GOP has steam up for massive final push

Although quietly jubilant over polls showing President Reagan leading Walter Mondale by a big margin nationwide, Reagan-Bush strategists are gearing up for an intensified effort in the final days of the campaign.

President Reagan will spend seven days on the hustings. He visits New York, Connecticut, and New Jersey today. On Monday he travels to West Virginia and Pennsylvania. Then, after two days in Washington, he will set out on a final tour, probably touching base in the Northeast and the Midwest before ending up in California to vote on Nov. 6.

While Reagan concentrates primarily on the states that are the most important to his reelection, Vice-President George Bush will spend the rest of his time campaigning in states where Republicans running for the US House and Senate need help.

Some 600,000 Republican volunteers will be used across the country and $19 million spent to help get out the vote on election day. Campaign officials say they have registered 4 million new voters, including more than 700,000 each in the key states of Texas and California.

A massive news media blitz is in place. The Reagan campaign says it has ''out-bought'' the Mondale campaign in every major media market and will dominate the airwaves in the remaining days.

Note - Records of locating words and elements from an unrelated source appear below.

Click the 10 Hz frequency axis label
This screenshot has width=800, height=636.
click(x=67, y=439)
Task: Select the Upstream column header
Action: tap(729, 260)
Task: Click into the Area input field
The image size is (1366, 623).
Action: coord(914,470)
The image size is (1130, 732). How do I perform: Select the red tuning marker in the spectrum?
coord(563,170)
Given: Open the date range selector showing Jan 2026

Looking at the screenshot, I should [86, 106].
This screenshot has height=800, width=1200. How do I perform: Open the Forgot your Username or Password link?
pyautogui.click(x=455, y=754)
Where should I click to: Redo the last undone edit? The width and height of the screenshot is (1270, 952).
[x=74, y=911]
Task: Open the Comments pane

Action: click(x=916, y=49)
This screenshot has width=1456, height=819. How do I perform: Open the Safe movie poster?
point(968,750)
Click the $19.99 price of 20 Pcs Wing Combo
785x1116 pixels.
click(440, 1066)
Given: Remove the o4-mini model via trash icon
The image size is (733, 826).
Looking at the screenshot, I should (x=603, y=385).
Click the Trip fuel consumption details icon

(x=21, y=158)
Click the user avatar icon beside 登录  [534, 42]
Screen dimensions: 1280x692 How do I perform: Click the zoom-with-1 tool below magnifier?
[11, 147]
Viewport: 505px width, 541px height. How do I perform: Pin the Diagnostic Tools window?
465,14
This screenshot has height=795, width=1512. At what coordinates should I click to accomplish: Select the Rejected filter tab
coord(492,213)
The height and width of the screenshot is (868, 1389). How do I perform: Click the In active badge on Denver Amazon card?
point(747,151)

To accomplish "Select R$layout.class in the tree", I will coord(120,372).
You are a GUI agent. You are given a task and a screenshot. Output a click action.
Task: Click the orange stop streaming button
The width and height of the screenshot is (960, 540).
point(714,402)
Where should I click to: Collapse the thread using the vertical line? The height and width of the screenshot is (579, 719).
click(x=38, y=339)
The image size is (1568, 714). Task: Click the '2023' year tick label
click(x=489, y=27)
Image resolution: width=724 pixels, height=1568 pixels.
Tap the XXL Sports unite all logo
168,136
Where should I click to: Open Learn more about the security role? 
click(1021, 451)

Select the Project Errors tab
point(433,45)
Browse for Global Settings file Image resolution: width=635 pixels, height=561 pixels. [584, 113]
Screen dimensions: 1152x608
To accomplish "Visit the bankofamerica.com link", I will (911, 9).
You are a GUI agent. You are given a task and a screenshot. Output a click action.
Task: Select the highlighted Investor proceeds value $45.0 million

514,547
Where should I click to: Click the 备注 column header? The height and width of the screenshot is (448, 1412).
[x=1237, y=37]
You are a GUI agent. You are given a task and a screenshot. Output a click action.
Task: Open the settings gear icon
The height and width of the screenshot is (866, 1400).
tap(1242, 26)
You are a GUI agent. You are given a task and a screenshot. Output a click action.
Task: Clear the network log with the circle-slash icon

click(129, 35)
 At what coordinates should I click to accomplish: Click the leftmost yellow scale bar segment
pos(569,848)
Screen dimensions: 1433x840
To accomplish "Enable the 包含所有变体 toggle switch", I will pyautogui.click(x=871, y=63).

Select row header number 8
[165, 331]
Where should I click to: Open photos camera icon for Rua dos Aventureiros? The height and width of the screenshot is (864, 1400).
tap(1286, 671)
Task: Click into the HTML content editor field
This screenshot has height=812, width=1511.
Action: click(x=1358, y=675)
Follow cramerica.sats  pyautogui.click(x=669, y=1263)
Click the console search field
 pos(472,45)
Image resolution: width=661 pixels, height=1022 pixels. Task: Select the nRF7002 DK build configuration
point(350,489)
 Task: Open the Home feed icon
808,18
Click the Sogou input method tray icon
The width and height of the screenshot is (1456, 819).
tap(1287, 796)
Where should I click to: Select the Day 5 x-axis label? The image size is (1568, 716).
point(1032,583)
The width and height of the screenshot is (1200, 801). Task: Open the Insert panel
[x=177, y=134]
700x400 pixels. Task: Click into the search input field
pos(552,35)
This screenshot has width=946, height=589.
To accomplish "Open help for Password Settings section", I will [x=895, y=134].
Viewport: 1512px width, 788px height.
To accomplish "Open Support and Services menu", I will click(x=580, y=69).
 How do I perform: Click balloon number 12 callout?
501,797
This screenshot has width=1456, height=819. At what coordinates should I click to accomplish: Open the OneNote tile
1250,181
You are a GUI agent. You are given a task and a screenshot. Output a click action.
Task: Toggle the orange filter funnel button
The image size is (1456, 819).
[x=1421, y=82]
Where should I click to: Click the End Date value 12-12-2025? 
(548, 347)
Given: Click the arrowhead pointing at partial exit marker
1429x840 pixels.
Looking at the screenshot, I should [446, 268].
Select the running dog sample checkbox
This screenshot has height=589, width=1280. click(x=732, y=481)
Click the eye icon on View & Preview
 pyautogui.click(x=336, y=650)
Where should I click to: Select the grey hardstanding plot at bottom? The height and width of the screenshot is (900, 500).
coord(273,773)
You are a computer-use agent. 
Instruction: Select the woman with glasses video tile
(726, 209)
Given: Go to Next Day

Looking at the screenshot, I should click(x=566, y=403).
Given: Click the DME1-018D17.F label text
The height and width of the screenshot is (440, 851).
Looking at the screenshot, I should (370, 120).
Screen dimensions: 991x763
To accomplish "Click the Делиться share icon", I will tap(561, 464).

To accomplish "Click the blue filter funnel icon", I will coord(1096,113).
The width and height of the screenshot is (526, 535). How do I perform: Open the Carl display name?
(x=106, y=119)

Republican officials are elated over their party's organizational efforts this year in terms of registering voters, raising funds, and reaching out to Roman Catholics, Hispanics, Jews, and other special groups. Reagan-Bush campaign director Edward J. Rollins describes this as ''the most extensive grass-roots campaign'' in party history and forecasts that it will leave a ''lasting legacy.''

Because the Democrats also have a registration drive - they claim 5 million new voters - it is not clear what impact the new registration will have in the election. Mr. Rollins says the GOP, unlike the Democrats, has specific and accurate lists. The Republicans may also benefit from the concerted effort of the religious right to register more than 2 million new voters with the help of some 40,000 local pastors across the country.

Election experts tend to play down the importance of a high voter turnout unless the race becomes extremely close. ''The Democrats could win if not one more voter voted, and they could lose if 100 million showed up at the polls,'' says Curtis Gans, director of the Committee for the Study of the American Electorate. ''The issues and the candidates are so much more important in deciding the outcome than increments in the vote.''

''Registration as a tactic influences the election only at the margin,'' says Mr. Gans. Moreover, he adds, the only impact is from those who are sure voters for one side or the other.

The Democrats, he points out, can expect to pick up the majority of support among new black and Hispanic voters. The Republicans, in turn, will pick up most of the votes of new registrants among religious fundamentalists. But how new voters among other groups, including blue-collar constituencies, will mark their ballots is not that predictable.

In the South, even though the Republicans will not exceed the Democrats in new registrants, many new Democratic voters will vote for Reagan. ''The registration advantage to the Republicans in the South is probably at least equal to what the Democrats have done, says Gans.

According to Republican campaign polls, the President has a 20-point lead over Mondale, but Reagan-Bush campaign planners are leaving no stone unturned. On election day, volunteers will make some 15 million telephone calls to prospective new voters in 29 states. Also, some 3,000 lawyers will be working to make sure there is no vote fraud, campaign officials say.

In addition to the reelection of Reagan, the GOP expects to pick up 10 to 15 seats in the House of Representatives and either hold its own or gain a couple of seats in the Senate.

Through their intensive voter registration drive, the Republicans hope to solidify GOP support for future elections, especially in the South. Rollins notes that voter lists were not drawn up in 1976 and '80 and that the new lists, if kept up, can provide a good campaign tool for 1988.

Political experts see signs that the Republicans, while still in the minority , are beginning to gain on the Democrats, especially among young people and ethnic groups. Rollins says 31 percent of voters today identify with the GOP and 43 percent with the Democratic Party.